Power morcellators cut tissue into smaller pieces for removal. This makes it possible to perform surgeries like the hysterectomy, the removal of the uterus; oophorectomy, the removal of one or both ovaries; or myomectomy, the removal of fibroids, a sort of benign tumor common in the uterus.

However, evidence has begun to mount that morcellation can sometimes accidentally spread undiagnosed uterine cancer when they tear up uterine tissue.

In April 2014, the Food and Drug Administration (FDA) issued a Safety Communication, advising surgeons to avoid using power morcellation if they are performing a hysterectomy, myomectomy, or other surgical procedures involving the female reproductive system.

According to their data, as many as 1 in 350 women having a hysterectomy or myomectomy may have undiagnosed uterine sarcomas, a class of cancer that includes leiomyosarcoma. In these women, the FDA states, power morcellators may spread the cancer, quickly producing an advanced state of cancer. The FDA’s actions stop short of a recall, the action the two New York Senators advocate.

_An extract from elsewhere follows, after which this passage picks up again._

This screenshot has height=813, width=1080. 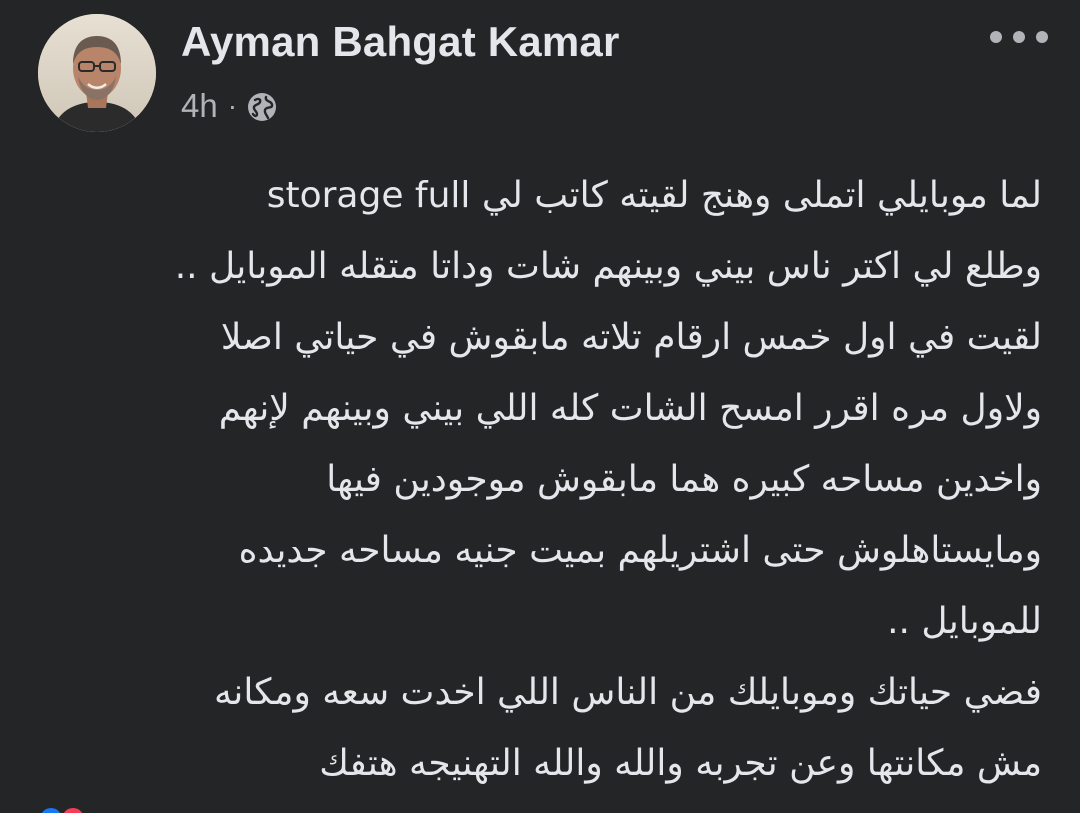 I want to click on reactions-summary, so click(x=62, y=810).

The New York senators’ open letter to the FDA urges the regulatory agency to strengthen its stance against power morcellators, moving to a full recall rather than making safety communications.

Meanwhile, Johnson & Johnson, the leading manufacturer of power morcellators, has decided to recall its own model instead of waiting for further action by the FDA. But while Johnson & Johnson had the leading market share for power morcellators, other companies did make them as well — and continue to do so for the moment.

Morcellation cancer lawsuits have been filed by women who developed advanced cancers after having surgery with power morcellators. These morcellation cancer lawsuits allege that the makers of power morcellators had a duty to thoroughly test and monitor their medical devices for safety concerns. These power morcellator lawsuits further allege that the makers of power morcellators were not only aware of these risks, but actively downplayed them and failed to take quick action to protect the public from the risk of morcellation cancer.